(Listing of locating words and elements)
'''

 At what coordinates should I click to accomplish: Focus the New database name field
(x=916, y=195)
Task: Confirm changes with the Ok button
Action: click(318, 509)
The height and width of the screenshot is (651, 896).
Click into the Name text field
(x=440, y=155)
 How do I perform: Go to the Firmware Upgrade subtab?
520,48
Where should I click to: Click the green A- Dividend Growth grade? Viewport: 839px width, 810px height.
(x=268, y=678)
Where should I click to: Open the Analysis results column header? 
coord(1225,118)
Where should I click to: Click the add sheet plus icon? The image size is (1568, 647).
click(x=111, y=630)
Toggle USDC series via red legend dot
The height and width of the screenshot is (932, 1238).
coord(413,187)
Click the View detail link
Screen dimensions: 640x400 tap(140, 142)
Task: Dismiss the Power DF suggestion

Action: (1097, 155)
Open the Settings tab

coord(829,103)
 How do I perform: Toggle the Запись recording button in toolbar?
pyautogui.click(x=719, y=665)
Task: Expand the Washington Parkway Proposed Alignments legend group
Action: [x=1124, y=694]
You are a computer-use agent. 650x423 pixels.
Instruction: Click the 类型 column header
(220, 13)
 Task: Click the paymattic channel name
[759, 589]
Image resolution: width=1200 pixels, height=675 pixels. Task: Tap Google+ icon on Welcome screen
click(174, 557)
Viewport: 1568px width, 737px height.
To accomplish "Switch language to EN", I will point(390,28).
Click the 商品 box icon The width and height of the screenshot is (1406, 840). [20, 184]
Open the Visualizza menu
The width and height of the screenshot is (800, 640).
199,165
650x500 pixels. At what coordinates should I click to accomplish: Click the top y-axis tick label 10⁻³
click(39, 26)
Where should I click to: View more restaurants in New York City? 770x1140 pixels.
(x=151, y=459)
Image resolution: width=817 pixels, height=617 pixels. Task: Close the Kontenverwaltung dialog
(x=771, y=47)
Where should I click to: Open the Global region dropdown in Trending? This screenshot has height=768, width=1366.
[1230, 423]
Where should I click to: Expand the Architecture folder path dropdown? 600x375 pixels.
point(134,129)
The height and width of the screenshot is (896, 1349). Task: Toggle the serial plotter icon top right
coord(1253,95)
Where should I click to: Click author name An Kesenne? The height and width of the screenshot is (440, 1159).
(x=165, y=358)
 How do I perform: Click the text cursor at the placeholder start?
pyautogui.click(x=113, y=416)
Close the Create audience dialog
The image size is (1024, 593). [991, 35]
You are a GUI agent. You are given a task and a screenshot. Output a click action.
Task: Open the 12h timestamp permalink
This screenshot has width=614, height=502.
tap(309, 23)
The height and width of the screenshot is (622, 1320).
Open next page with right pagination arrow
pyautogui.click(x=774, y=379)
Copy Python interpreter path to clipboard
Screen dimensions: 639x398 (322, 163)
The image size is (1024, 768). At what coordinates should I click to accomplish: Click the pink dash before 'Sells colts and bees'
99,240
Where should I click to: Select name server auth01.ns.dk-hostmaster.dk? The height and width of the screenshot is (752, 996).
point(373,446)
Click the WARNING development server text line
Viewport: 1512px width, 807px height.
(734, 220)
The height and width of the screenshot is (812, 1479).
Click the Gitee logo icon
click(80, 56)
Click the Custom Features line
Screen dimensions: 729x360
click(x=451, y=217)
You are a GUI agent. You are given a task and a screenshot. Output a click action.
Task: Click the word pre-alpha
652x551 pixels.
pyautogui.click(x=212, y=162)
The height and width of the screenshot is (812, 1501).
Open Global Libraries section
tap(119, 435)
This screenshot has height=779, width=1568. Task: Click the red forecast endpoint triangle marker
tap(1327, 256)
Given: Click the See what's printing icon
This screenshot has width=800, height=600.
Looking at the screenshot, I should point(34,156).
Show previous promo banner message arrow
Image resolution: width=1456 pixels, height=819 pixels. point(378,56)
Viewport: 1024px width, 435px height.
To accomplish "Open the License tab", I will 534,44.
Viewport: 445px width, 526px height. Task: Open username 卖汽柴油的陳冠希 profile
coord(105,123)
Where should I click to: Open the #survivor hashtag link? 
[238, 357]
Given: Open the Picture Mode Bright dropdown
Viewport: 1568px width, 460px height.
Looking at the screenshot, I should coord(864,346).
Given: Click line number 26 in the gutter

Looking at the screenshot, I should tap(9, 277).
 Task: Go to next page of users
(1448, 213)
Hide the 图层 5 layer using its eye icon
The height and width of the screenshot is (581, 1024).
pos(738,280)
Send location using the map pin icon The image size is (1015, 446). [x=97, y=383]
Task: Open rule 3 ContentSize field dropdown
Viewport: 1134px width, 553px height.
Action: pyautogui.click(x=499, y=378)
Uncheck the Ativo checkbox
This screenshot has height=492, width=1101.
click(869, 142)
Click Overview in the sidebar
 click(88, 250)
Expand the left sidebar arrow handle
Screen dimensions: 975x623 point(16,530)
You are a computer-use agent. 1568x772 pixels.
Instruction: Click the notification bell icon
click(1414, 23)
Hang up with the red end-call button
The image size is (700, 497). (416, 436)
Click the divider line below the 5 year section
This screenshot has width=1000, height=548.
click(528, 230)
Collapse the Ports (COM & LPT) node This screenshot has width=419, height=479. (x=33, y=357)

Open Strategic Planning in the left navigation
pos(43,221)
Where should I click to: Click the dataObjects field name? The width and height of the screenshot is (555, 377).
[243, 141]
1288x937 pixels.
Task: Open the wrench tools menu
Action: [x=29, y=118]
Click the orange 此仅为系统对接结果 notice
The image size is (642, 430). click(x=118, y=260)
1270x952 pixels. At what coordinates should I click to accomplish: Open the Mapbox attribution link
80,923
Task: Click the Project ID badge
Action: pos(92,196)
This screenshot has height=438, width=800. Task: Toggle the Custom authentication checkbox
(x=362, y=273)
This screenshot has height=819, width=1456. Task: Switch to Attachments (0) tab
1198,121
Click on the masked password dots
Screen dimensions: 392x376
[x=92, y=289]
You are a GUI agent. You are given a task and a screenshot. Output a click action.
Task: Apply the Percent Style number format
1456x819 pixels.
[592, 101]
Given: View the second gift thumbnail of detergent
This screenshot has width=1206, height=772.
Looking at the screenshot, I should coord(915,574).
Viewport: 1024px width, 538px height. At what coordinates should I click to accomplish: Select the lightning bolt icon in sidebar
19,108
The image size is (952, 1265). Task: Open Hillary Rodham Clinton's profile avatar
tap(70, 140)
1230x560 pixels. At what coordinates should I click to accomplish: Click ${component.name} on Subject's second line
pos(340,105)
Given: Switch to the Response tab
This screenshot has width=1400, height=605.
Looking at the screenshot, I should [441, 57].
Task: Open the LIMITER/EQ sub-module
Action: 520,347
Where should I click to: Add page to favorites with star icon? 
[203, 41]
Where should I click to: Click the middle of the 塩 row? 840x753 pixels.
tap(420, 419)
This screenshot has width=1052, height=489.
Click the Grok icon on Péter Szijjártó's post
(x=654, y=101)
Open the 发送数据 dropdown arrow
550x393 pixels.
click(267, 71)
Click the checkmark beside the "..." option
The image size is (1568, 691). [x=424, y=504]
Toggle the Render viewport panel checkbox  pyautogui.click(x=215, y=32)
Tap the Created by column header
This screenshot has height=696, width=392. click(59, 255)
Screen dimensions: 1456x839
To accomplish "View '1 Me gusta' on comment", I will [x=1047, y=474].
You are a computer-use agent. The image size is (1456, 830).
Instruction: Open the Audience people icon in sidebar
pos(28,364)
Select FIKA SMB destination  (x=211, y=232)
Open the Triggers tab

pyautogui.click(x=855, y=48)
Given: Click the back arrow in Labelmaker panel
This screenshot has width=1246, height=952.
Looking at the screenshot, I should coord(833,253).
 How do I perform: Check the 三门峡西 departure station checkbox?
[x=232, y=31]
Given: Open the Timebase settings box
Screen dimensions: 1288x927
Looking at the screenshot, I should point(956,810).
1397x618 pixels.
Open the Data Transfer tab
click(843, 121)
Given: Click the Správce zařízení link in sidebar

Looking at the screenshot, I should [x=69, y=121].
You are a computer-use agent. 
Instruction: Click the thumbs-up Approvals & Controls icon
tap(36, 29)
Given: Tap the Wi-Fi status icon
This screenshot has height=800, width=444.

'''

**Exercise:** Reproduce the listing word for word from its first line through the line that contains "(x=440, y=155)", including that line.

**Written answer:**
 At what coordinates should I click to accomplish: Focus the New database name field
(x=916, y=195)
Task: Confirm changes with the Ok button
Action: click(318, 509)
The height and width of the screenshot is (651, 896).
Click into the Name text field
(x=440, y=155)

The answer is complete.